COMUNICATO DEL COMITATO SCIENTIFICO DEL CO.R.A.Roma, 17 giugno - Di fronte alla presentazione di un decreto che istituisce il test "antidroga" per molte categorie di lavoratori è necessario domandarsi quale criterio ispira questa proposta. Il Governo afferma che il criterio è quello della sicurezza dei cittadini.
Ci permettiamo allora di domandare come sia possibile affermare questo, se la sostanza psicotropa più pericolosa e diffusa è l'alcool. Ricordiamo che secondo i dati dell'OMS, da 1/3 alla metà degli incidenti stradali sono imputabili all'alcolismo (migliaia di morti ogni anno, solo in Italia). Senza contare le vittime delle patologie correlate al'abuso di alcool.

• Contenuto del dataset:
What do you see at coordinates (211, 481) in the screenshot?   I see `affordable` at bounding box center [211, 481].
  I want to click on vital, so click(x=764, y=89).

• Attività da svolgere:
1) Cita dal comunicato sul test antidroga il passo che comincia con "COMUNICATO DEL COMITATO" e prosegue fino a "al'abuso di alcool.".
2) Secondo il comunicato sul test antidroga, qual è il criterio che il Governo afferma di seguire con la proposta del decreto?
3) Continua il comunicato sul test antidroga dopo l'ultima frase riportata.

• Elenco delle risposte:
1)
COMUNICATO DEL COMITATO SCIENTIFICO DEL CO.R.A.Roma, 17 giugno - Di fronte alla presentazione di un decreto che istituisce il test "antidroga" per molte categorie di lavoratori è necessario domandarsi quale criterio ispira questa proposta. Il Governo afferma che il criterio è quello della sicurezza dei cittadini.
Ci permettiamo allora di domandare come sia possibile affermare questo, se la sostanza psicotropa più pericolosa e diffusa è l'alcool. Ricordiamo che secondo i dati dell'OMS, da 1/3 alla metà degli incidenti stradali sono imputabili all'alcolismo (migliaia di morti ogni anno, solo in Italia). Senza contare le vittime delle patologie correlate al'abuso di alcool.

2) Il criterio della sicurezza dei cittadini.

3)
Rispetto a questo problema, tuttavia, non è stato fatto nulla per tutelare la sicurezza dei cittadini nonostante sia disponibile un sistema semplice ed economico come il "palloncino". Inoltre, delle sostanze il cui abuso può comportare un rischio, molte (alcool, appunto, e psicofarmaci, per citarne due) sono legali e facilmente reperibili.
Possiamo affermare dunque che nel provvedimento del Governo non c'è alcun criterio di sicurezza.
Si può al contrario ravvisare un criterio di repressione selettiva ai danni dei cittadini che usano sostanze illegali.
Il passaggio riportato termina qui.